The fact that you see a NULL stack is also normal: this is the 'valgrind host
stack'. The stack that you provide in the clone syscall is set as the
guest stack (not visible in the syscall, this is only visible in the simulated
CPU SP register).


> Of the flags, CLONE_VM|CLONE_VFORK|SIGCHLD, SIGCHLD is indeed being
> delivered to the parent, and the child appears to be scheduled before the
> parent (at least when tested across a bunch of runs), although the memory is
> not being shared, so it would appear CLONE_VM is being ignored.
In the final version of the commited patch, CLONE_VFORK is kept.
There is no way to support CLONE_VM.
> 
> For the needs of a well implemented posix_spawn() such as in musl or mine,
> CLONE_VM and CLONE_VFORK are really just optimizations, so it matters little
> if either was not respected. The main issue is to ensure a seperate stack is
> in operation in the child in order to not mangle the parent's, and
> preliminary testing shows it now appears to be fine.
> 
> I'll do further testing with more complicated cases (heavier stack use in
> child) to ensure whatever clone mangling is done seems to work for these
> scenerios.

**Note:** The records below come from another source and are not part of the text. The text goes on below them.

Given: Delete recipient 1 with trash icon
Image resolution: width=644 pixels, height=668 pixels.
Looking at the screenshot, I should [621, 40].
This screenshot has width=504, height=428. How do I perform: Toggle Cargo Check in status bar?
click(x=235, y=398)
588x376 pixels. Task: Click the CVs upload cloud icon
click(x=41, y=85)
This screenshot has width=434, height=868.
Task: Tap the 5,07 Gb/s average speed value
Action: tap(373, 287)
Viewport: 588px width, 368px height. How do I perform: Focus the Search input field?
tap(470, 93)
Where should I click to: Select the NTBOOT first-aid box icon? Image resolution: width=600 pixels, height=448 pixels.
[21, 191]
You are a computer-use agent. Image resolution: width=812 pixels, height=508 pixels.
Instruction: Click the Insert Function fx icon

However, if a library/application is actually expecting the
> shared memory semantics, it seems a little more work is required.
Thanks for any additional testing or verification you could do.

Comment 7 Nach 2016-12-13 19:59:15 UTC

I ran a bunch more tests to ensure stability with the stack in the child.

It's not using the exact stack the parent is specifying to use (beyond setting some a few bytes at the top of it), which may or may not be a problem for some (application which save child state?). However I can confirm that the stack in the child is as big as it needs to be. The larger the stack I tell clone() to use, the larger the stack appears to be in the child (which without would stack overflow). So it would seem any sane application using clone() with a stack which doesn't care about actually getting the stack data directly in the parent seems to work as expected.

On very large stacks I did see this warning:
==8967== Warning: client switching stacks?  SP change: 0xa5fd030 --> 0x65fd020
==8967==          to suppress, use: --max-stackframe=67108880 or greater

But again, things work as expected. So all my testing shows this patch is good except it does not add support for more advanced cases (CLONE_VM, child stack access in parent).

I cannot speak for the original bug reporter, but for the cases I'm dealing with, I consider this bug fixed.